While talking about how good of a service they offer, all buses offer wifi. Yes, you read right. All trains do, too. All buses are equipped with state-of-the-art GPS systems that at once tell commuters what the next stop is through previously-recorded voice intercom (kind of like the disembodied and oftentimes undecipherable voice of the lady in Montreal’s metro) and also indicates to people waiting at all bus stops where the bus is. On cold days it’s pretty nice to know where your bus is so you can plan to either freeze your butt off or grab a hot drink at the corner café (they’re everywhere!). They have apps that help you locate your bus, too. Pretty handy if the screen at your bus stop went boom for some reason. I used that app a lot while commuting. Yes, you do have to be able to read Korean, as this picture illustrates, but I was pretty proficient. Speaking is another story, but reading is easy as pie. Learn how to read Hangul in 15 minutes with this comic. No kidding, it really is that easy.
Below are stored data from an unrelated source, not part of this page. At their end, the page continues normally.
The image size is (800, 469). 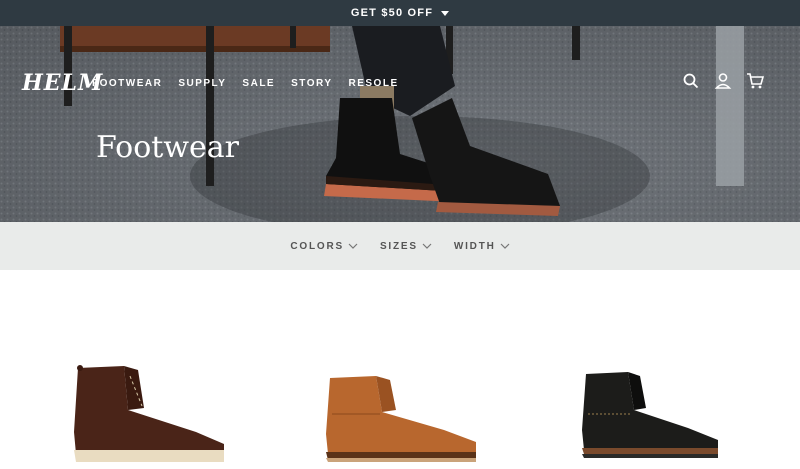 I want to click on filter-bar: COLORS SIZES WIDTH, so click(x=400, y=246).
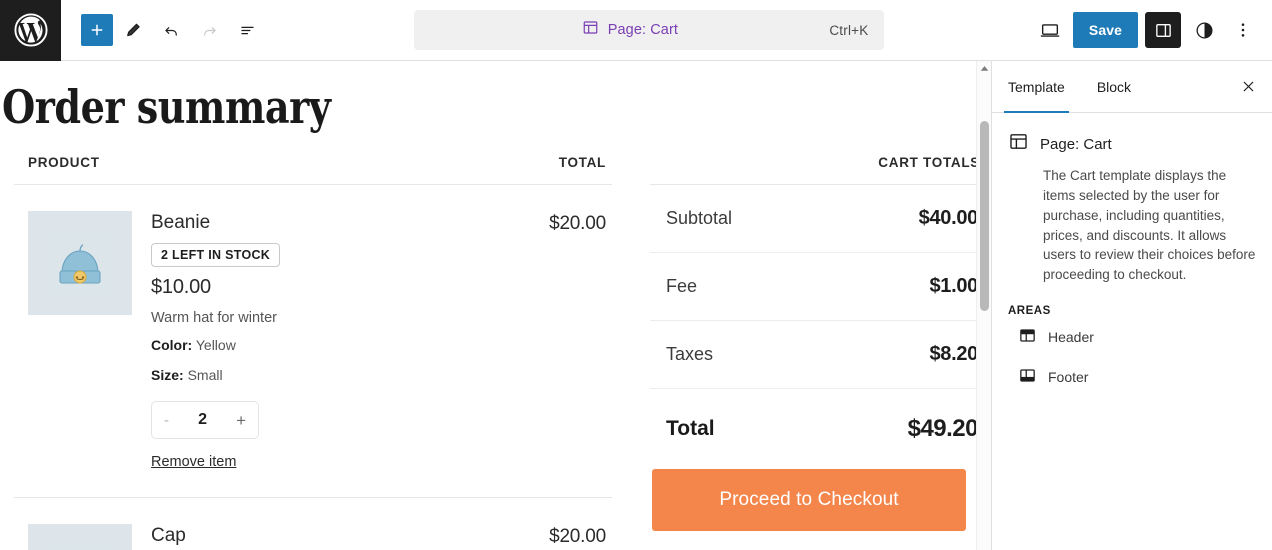 This screenshot has height=550, width=1272. I want to click on proceed-to-checkout-button: Proceed to Checkout, so click(809, 500).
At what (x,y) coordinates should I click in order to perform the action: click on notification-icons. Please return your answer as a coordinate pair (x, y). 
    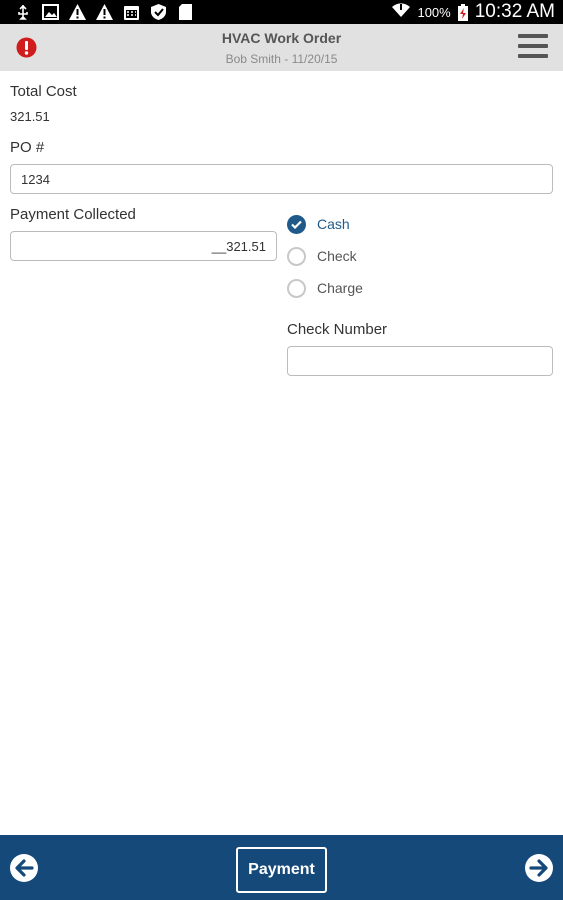
    Looking at the image, I should click on (104, 12).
South Korea also uses a pay-per-use card for public transit called T-Money. It is refillable at any corner store (I myself used a phone charm that worked exactly the same). So, you know, you’re not paying for nothing like we do here with our monthly passes (I don’t use the bus or metro during the weekend). Bus fares are also considerably cheaper. I’m offended at how expensive bus fares are here. Last I checked, $3.25 for regular fare. Take notes, STM: if you want people to come, you need to give them prices they won’t balk at. It’s crazy! Every year they keep reporting that more and more people opt for public transit, and yet the prices keep rising, too. Makes no sense.
Montreal, you are not an intelligent city. When you can help people travel like in South Korea, which is undeniably not the most easy country to travel to due to language barriers (however, just learning to read Hangul makes it easy as pie to travel in Korea, but that’s just me), then you may begin boasting.